The self-illumination color appears in viewports.

Note: The Strauss shader does not have self-illumination.

There are two ways to specify self-illumination. You can turn on the checkbox and use a self-illumination color, or turn off the checkbox and use a monochrome spinner, which is comparable to using a gray scale self-illumination color.

Self-illuminated materials do not show shadows cast onto them, and they are unaffected by the lights in the scene. The brightness (Value in the HSV color description) remains the same regardless of the scene's lighting.

To make a visible light source in a scene, you can combine a geometric object with a light object, and give the geometric object a self-illuminating surface. For example, you could create a lofted light bulb shape, assign it a self-illuminating white or yellowish material, and place an omni light in the same location.

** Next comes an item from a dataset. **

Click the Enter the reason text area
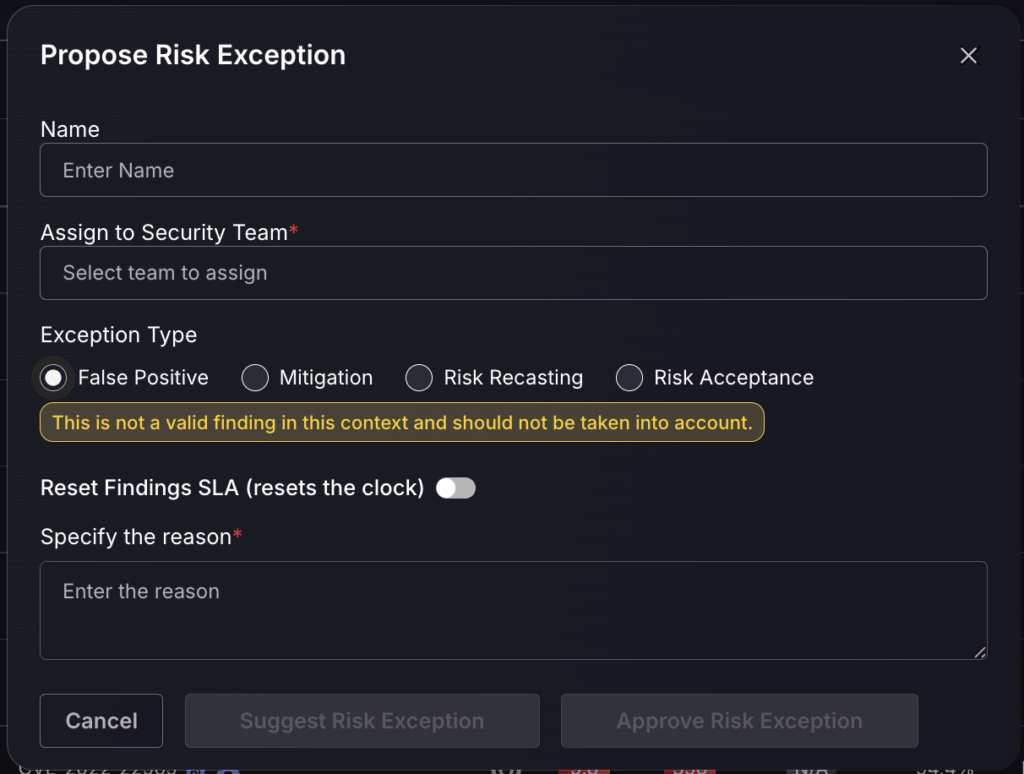[513, 610]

To make a material both self-illuminating and transparent, use the Additive transparency type in combination with self-illumination. See Extended Parameters.

A self-illuminated object using a percentage value and a color

Procedures

To make a material self-illuminating:

  1. Click the color swatch in the Self-Illumination group.
  2. In the Color Selector, choose a color for self-illumination.
  3. Use the color's Value parameter (in the HSV model) to increase or decrease the amount of self-illumination.

    You can also set self-illumination with a monochrome spinner. To do so, turn off the self-illumination checkbox and adjust the spinner.

    The self-illumination color is mixed with the material's diffuse color. The closer to black the self-illumination color, the more diffuse color is used.

    As self-illumination increases, the sample object appears flatter and more luminous.

Interface

Color checkbox

When on, the material uses a special self-illumination color. When off, the material uses the diffuse color for self-illumination, and displays a spinner to control the self-illumination amount. Default=off.

Click the map button to assign a self-illumination map. This button is a shortcut: You can also assign a Self-Illumination map on the Maps rollout.

Color swatch

When Color is on, the color swatch shows the self-illumination color. To change the color, click the swatch and then use the Color Selector. Adjusting the Value (in the color's HSV description) adjusts the amount of self-illumination. The greater the Value, the more the self-illumination color dominates both the ambient and diffuse color components.

Mono spinner

When Color is off, the diffuse component is used as the self-illumination color, and this spinner lets you adjust the amount of self-illumination. At 0, there is no self-illumination. At 100, the diffuse color takes over from the ambient color.